Voor het eerst sinds 1986 is homo-emancipatie weer een thema in het regeerakkoord. Dat onderstreept hoeveel gewicht dit kabinet hieraan toekent.
Als minister van Onderwijs, Cultuur en Wetenschap heb ik emancipatie in mijn portefeuille, ook homo-emancipatie. Voor mij is dat een belangrijk onderwerp, niet iets wat ik er ‘even’ bij doe. Een op de twaalf Nederlanders is homo; ik kan me er echt kwaad over maken dat een belangrijk deel van die groep zich achtergesteld voelt, niet voor de homoseksuele voorkeur durft uit te komen. Of zich zelfs onveilig voelt, bedreigd. Dat mág niet, dat kán niet. Dat is gewoon niet acceptabel.

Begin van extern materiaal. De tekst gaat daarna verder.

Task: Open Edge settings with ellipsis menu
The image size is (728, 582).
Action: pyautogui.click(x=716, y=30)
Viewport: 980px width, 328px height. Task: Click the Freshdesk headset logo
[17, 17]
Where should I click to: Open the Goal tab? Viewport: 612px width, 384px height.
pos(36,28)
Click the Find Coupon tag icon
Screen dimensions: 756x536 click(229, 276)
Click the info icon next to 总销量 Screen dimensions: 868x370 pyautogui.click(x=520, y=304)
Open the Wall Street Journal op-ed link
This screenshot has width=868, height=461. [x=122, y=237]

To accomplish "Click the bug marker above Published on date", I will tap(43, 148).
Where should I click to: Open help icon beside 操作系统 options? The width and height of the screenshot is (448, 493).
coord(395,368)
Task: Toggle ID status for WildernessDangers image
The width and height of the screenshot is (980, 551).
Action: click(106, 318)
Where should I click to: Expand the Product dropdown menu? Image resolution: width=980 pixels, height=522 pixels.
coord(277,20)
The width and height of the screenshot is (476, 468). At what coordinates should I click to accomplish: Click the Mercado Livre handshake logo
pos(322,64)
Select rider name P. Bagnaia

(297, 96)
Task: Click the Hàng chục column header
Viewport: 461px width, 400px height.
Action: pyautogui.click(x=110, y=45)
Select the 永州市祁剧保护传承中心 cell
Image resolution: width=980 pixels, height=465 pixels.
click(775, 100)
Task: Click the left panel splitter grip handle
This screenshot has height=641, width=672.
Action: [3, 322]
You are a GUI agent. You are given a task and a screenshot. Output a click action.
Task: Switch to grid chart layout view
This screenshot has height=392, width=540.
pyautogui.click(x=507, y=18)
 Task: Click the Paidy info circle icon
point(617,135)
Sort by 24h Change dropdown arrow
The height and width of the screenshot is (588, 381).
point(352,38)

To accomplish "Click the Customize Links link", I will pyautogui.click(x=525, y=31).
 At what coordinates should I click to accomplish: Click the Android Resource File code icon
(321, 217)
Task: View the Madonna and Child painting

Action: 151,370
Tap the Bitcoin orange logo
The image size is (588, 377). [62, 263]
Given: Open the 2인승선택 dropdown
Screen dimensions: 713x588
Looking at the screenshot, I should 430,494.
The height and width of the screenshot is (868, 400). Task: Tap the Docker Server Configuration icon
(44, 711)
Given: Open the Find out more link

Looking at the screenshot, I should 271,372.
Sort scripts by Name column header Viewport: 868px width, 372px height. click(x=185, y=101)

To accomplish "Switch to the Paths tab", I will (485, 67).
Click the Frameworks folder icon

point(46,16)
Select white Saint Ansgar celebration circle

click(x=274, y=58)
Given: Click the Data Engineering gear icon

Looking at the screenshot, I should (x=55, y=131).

Zo’n maatschappelijk sociaal probleem is diep geworteld en breed vertakt. Dat kun je niet vanuit één ministerie oplossen, daar komt meer bij kijken. Wij zijn daarom met een aantal collega bewindslieden vanuit verschillende invalshoeken bezig met de uitwerking van homo-emancipatie binnen het coalitieakkoord. Ik ben daarom in gesprek met Ella Vogelaar, Jet Bussemaker, Guusje ter Horst en justitieminister Ernst Hirsch Ballin.
Eigenlijk heeft dit kabinet niet één, maar verschillende bewindspersonen die homo-emancipatie in hun portefeuille hebben voor hun eigen domein. Maar u mag mij hier altijd op aanspreken, ik fungeer als een primus inter pares.
Voor de uitwerking wil ik ook praten met de verschillende homo-organisaties, die hier vandaag verzameld zijn. Ik heb al kennisgemaakt met COC Nederland, waar ik laatst een inspirerend werkbezoek heb gebracht. Maar ik ben ook heel benieuwd naar de ideeën van andere homo-organisaties en het kenniscentrum homo-emancipatie van Movisie. Ideeën, die ik natuurlijk ook met mijn betrokken collega bewindslieden zal bespreken.
Rond Prinsjesdag kom ik met de Emancipatienota. Wat mag u daarvan verwachten? Graag wil ik alvast een tipje van de sluier oplichten: - meer zichtbaarheid voor homo-emancipatie dan de afgelopen jaren, met een sterke betrokkenheid vanuit het kabinet - vergeleken met de afgelopen jaren, méér middelen voor homo-emancipatie en de aanpak van homodiscriminatie. Vooral op de in het coalitie-akkoord genoemde terreinen: straat, dialoog, sport, school, ouderenzorg en in bedrijven. - ook wil ik dat ons land op dit gebied weer een internationale voorbeeldfunctie krijgt. Toen een Amerikaanse legerleider het vorige maand immoreel noemde als militairen voor hun homoseksualiteit zouden uitkomen, kreeg hij nota bene bijval van Nederlandse studenten van lerarenopleidingen. Die kwamen er in de krant voor uit dat ze homoseksualiteit onnatuurlijk vonden. Kijk. Daar kan ik me nu over opwinden.
Drie accenten wil ik vandaag al leggen: - (1) als minister van Onderwijs en minister voor homo-beleid in één wil ik homovijandigheid op school steviger aanpakken, scholen aansporen om hiertegen in het geweer te komen. Vóór het nieuwe schooljaar begint, ga ik een school met goede praktijkervaring op dit terrein bezoeken. Van COC Nederland heb ik een paar weken geleden al een voorstel ontvangen. - (2) maar ook buiten school wil ik de sociale acceptatie van homo's bevorderen door de dialoog met verschillende levenbeschouwelijke groepen verder te versterken. - (3) volgens alle sportbonden is homoseksualiteit in de sport een ‘probleem dat niet bestaat’. Dat lijkt me sterk. Zo is er volgens mij in ons land nog nooit een profvoetballer uit de kast gekomen. Alsof die niet bestaan! Dat vraagt om doelgerichte acties. Samen met Jet Bussemaker: dat wordt een mooi één-tweetje tussen VWS en OCW!
Ook na deze Roze Landdag zal ik de samenwerking met homo-organisaties en kennisinstellingen als Movisie en Forum blijven opzoeken. Maar ook met gemeenten die actief homo-emancipatiebeleid voeren.
Uw ideeën zullen ongetwijfeld de nodige aanknopingspunten bieden voor vervolggesprekken. Daarom nodig ik u alvast uit voor een rondetafelbijeenkomst, komende zomer op het ministerie ter voorbereiding van de Emancipatienota.